De Moscovo, Macron seguiu para Kiev, onde se reuniu com o homólogo ucraniano. Na próxima semana será o novo chanceler alemão a visitar estas duas capitais. Por estes dias, a tensão em torno da Ucrânia mobiliza a diplomacia de quatro países, e outros tantos líderes, em particular.

FRANÇA — Macron no papel de ‘sr. Europa’

Emmanuel Macron é o líder que mais se tem empenhado, de forma visível, em tentar inverter a escalada da situação entre a Rússia e a Ucrânia, com telefonemas tornados públicos e visitas aos principais protagonistas. “Podemos evitar algumas coisas a curto prazo. Mas não penso que venhamos a ter vitórias a curto prazo. Não acredito em milagres espontâneos. Há muita tensão e nervosismo”, disse o chefe de Estado francês, à partida para Moscovo.

Presidente do país que detém a presidência rotativa do Conselho da União Europeia, Macron divide as suas atenções entre o perigo de novo conflito na Europa e o próximo dia 10 de abril, primeira volta das eleições presidenciais em França, apesar de ainda não ter anunciado a recandidatura. “Naturalmente os líderes aproveitam o momento político para ganhar votos, através do protagonismo que estas ações diplomáticas acarretam”, diz Raquel Freire. “Mas há uma genuína preocupação com a questão da segurança europeia, e da segurança ucraniana.”

ALEMANHA — Scholz embaraçado pelo ‘elefante na sala’

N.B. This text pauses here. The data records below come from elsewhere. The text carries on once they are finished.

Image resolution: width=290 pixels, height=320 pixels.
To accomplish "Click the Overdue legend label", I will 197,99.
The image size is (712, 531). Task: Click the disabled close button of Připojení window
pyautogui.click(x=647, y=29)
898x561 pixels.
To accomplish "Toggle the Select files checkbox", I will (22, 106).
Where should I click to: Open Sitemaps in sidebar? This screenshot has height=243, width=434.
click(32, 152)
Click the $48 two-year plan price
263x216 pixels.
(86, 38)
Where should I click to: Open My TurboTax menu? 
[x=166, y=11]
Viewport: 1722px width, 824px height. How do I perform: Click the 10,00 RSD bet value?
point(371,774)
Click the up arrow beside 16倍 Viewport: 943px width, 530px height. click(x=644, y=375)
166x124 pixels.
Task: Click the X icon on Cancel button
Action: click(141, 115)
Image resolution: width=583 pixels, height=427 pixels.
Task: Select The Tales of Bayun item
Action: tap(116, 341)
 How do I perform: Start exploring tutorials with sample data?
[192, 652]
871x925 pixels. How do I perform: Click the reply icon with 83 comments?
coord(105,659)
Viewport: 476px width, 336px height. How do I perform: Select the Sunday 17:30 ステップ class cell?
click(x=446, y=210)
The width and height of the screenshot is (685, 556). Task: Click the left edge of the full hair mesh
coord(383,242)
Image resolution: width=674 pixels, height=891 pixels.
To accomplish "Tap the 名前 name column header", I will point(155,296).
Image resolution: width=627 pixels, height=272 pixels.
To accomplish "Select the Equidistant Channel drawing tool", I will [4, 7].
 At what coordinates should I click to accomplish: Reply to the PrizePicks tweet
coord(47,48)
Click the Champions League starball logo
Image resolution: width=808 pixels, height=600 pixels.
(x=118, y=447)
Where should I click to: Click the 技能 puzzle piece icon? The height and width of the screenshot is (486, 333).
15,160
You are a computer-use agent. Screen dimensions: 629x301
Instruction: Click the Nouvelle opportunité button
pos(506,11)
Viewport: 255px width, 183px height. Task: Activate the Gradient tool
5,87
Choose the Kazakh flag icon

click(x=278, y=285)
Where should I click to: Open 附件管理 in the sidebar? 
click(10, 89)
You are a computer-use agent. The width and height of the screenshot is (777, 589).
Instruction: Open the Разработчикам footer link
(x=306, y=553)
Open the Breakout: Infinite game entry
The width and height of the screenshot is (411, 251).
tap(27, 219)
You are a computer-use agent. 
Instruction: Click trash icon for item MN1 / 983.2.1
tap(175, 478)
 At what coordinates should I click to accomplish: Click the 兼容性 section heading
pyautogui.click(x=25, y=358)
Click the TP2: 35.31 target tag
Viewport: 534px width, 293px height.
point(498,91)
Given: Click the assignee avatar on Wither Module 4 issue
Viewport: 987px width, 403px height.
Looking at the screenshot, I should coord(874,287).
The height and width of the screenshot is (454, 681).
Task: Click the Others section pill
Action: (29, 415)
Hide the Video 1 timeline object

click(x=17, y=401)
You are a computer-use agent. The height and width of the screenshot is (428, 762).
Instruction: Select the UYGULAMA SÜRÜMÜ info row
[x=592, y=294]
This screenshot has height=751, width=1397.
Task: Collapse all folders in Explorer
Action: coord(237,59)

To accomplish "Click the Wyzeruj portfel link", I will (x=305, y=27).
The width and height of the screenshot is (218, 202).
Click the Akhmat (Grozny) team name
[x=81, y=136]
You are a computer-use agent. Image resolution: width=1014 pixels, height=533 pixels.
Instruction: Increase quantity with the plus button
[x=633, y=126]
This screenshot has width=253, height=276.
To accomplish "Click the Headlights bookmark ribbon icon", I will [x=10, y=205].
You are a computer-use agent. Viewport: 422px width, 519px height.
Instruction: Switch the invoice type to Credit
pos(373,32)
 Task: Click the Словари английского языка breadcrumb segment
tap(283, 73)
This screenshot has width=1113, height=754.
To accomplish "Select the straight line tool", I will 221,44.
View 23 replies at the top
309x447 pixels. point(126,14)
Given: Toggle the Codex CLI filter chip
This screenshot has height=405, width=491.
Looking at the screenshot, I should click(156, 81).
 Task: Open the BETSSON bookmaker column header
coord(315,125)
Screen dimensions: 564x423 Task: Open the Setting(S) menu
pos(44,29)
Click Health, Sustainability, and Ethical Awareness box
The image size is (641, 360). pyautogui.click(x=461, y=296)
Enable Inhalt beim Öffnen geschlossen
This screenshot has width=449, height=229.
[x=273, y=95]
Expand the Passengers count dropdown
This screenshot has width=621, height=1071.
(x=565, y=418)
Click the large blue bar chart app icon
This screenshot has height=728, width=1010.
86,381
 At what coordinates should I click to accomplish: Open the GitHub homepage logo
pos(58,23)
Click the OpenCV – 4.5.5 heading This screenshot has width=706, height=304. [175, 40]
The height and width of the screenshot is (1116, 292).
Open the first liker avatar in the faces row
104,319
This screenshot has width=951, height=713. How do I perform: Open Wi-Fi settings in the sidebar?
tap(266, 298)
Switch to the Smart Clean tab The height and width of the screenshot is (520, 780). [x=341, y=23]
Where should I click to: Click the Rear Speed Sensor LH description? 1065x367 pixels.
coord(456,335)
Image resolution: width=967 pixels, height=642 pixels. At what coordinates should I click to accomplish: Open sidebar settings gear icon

Há apenas dois meses à frente do Executivo alemão, Olaf Scholz realizou, esta semana, a sua primeira visita aos Estados Unidos. Na Casa Branca, Scholz e Joe Biden afirmaram a amizade e união entre os dois países, mas não conseguiram disfarçar o ‘elefante na sala’ que perturba a relação no atual contexto. Biden foi inequívoco ao dizer que, se a Rússia voltar a invadir a Ucrânia, “não haverá mais Nord Stream 2, vamos acabar com isso”. Este gasoduto de 1225 km garante o fornecimento direto de gás natural da Rússia à Alemanha, contornando países politicamente instáveis, como a Ucrânia. Questionado sobre a possibilidade de o Nord Stream 2 ser usado como sanção à Rússia, Scholz deu a resposta possível: “Faz parte do processo não falarmos de tudo em público”.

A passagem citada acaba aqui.